Furthermore, we used five prevalent fine-tuning methods -namely DreamBooth³¹, Textual Inversion⁴⁴, InST⁴⁵, IP-Adapter⁴⁶, and LoRA⁴⁷ to fine-tune our base model, Stable Diffusion 1–4¹⁵. Specific style images were paired with the corresponding keywords and fed into the fine-tuning network for training.

Since different fine-tuning methods optimize different parts of the model (e.g., Textual Inversion only trains embedding vectors and thus converges faster, while DreamBooth performs full-model fine-tuning and is more time-consuming), we used the style images as training data to fine-tune SD 1.4 with all methods. To avoid overfitting, training was stopped as soon as each method reached convergence: Textual Inversion⁴⁴ converged around 3600 steps, LoRA⁴⁷ around 8400 steps, DreamBooth⁴⁸ around 9300 steps, InST⁴⁵ around 3600 steps and IP-adapter⁴⁶ around 4000 steps.

Following the training process, we used these fine-tuned baseline methods to synthesize art paintings for comparative analysis. A comparison of the experimental results with the fine-tuning methods is shown in Fig. 7. We also employed the three baseline models independently for the initial stage of text-only conditional image generation, producing preliminary results. Subsequently, these results were fed into the StyTR² framework⁴ for style transfer, enabling us to obtain comparable results. The experimental results are presented in Fig. 8. The relevant parameter settings for SD 1.4 are provided in the “Data availability” section, where the location of the configuration file is specified Fig. 9.

**Fig. 7: The Comparison results of Imagest and fine tune baseline methods on art painting generation and synthesis.**

**Fig. 8: The Comparison results of Imagest and baseline methods with style transferring on art painting generation and synthesis.**

**Fig. 9: Selected results comparing Imagest with several baseline methods in the art paintings restoration task.**

As shown in the figures, in all artistic styles, the images generated by our Imagest method consistently demonstrate stylistic characteristics that closely resemble the original artworks. In contrast, all baseline models that rely solely on text prompts^{11,12,15,24,25} fail to synthesize convincing styles, regardless of the input description.

Among the fine-tuning-based approaches^{44,45,46,47,48}, the recently proposed IP-Adapter shows strong competitive performance and achieves promising results. However, it still exhibits slight deviations in color fidelity and fine brushstroke details when compared to our method. Other fine-tuning methods suffer from localized optimization, often capturing only partial stylistic features and failing to maintain global consistency.

Finally, in the two-stage generation methods⁴ that combine initial content generation with style transfer, we observed that the style transfer process tends to distort the high-quality content image. The blending of content and style often leads to degradation in image quality, even though the overall color tone and stroke texture appear comparable to those of our approach.

Based on the experimental results, we can draw the conclusion that the art paintings synthesized using our method not only adhere closely to the descriptions provided by textual cues, but also possess a unique and distinct style.
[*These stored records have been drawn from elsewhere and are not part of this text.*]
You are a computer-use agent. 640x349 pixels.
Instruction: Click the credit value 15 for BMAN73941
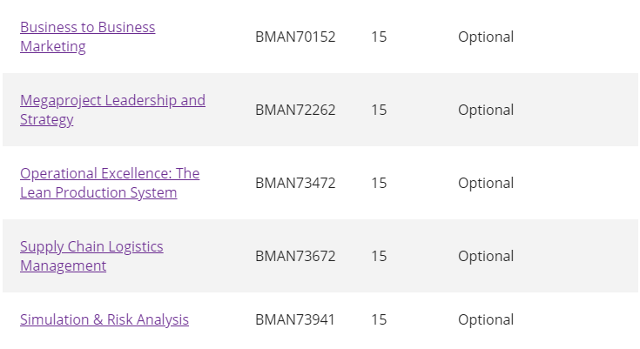(x=379, y=319)
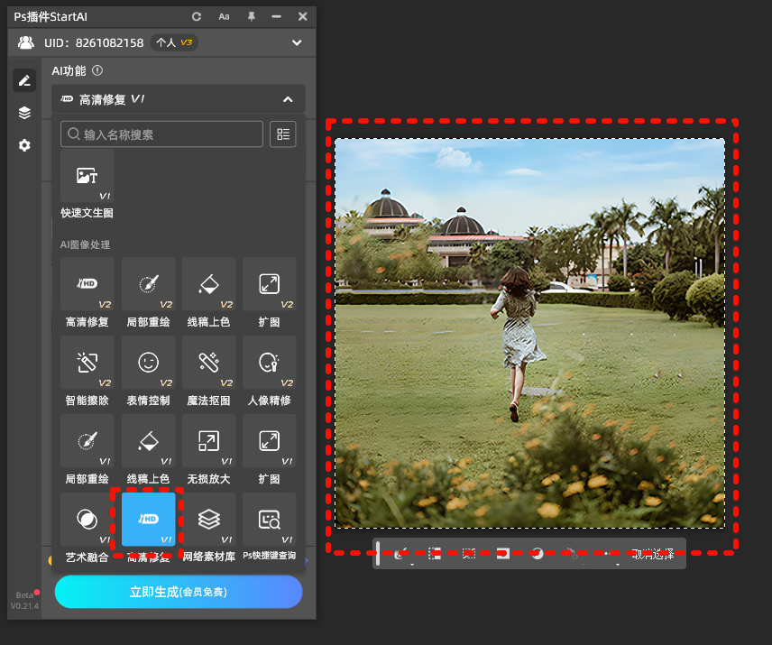The height and width of the screenshot is (645, 772).
Task: Open the 艺术融合 art fusion tool
Action: click(87, 520)
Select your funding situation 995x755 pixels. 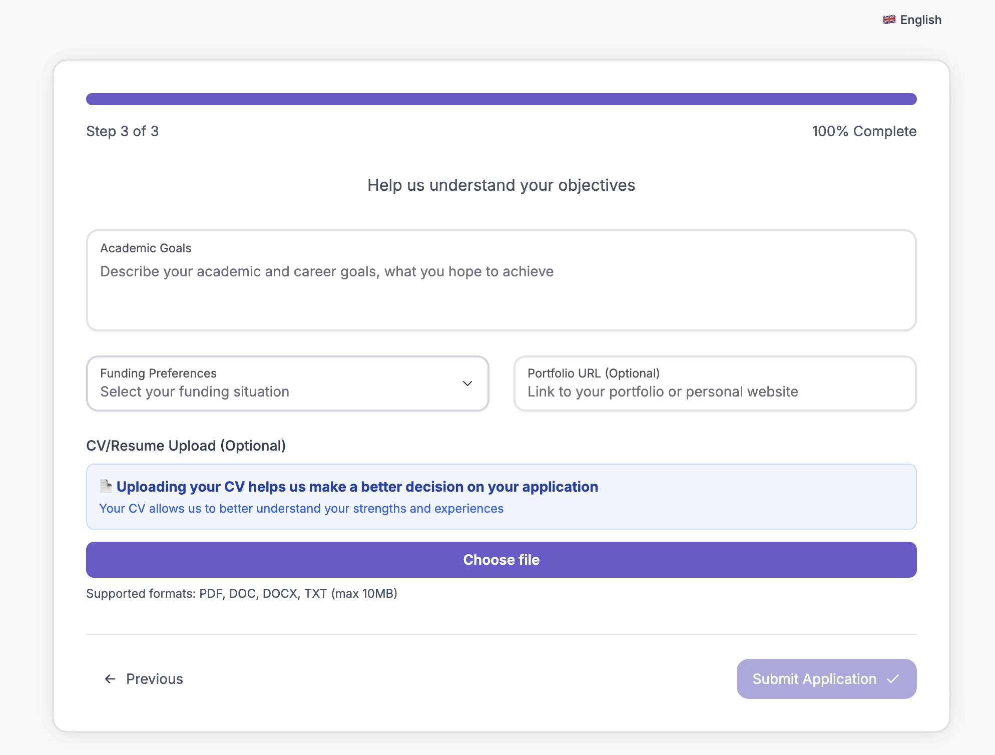(287, 391)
In contrast, other methods often fall short in either the precision of the generated content or the similarity of the art style to the original picture. Our approach thus demonstrates a superior balance between accuracy in interpretation of textual cues and creativity in artistic style.

Ultimately, we conducted a quantitative comparison of our method against several baseline approaches. In terms of evaluating the style of the synthesized art paintings, we employed style loss as a quantitative metric. Specifically, style loss is computed as the mean square error between the Gram matrices of the feature maps derived from the generated image and the target style image within the same layer of a pre-trained network³. This metric primarily captures the structural relationships among image features, such as lines and color blocks. For a quantitative assessment of content similarity, we utilized the CLIP-score, which serves as a benchmark for evaluating the correspondence between text and images. The CLIP-score is obtained by feeding text and image pairs into the CLIP model¹⁶, converting them into feature vectors, and then computing the cosine similarity between these vectors. Additionally, we evaluated the quality of the generated images using the Fréchet Inception Distance (FID), which quantifies the quality and diversity of the images by comparing the distributional discrepancies between the generated images and real images within a predefined feature space. The experimental results are shown in Table 1.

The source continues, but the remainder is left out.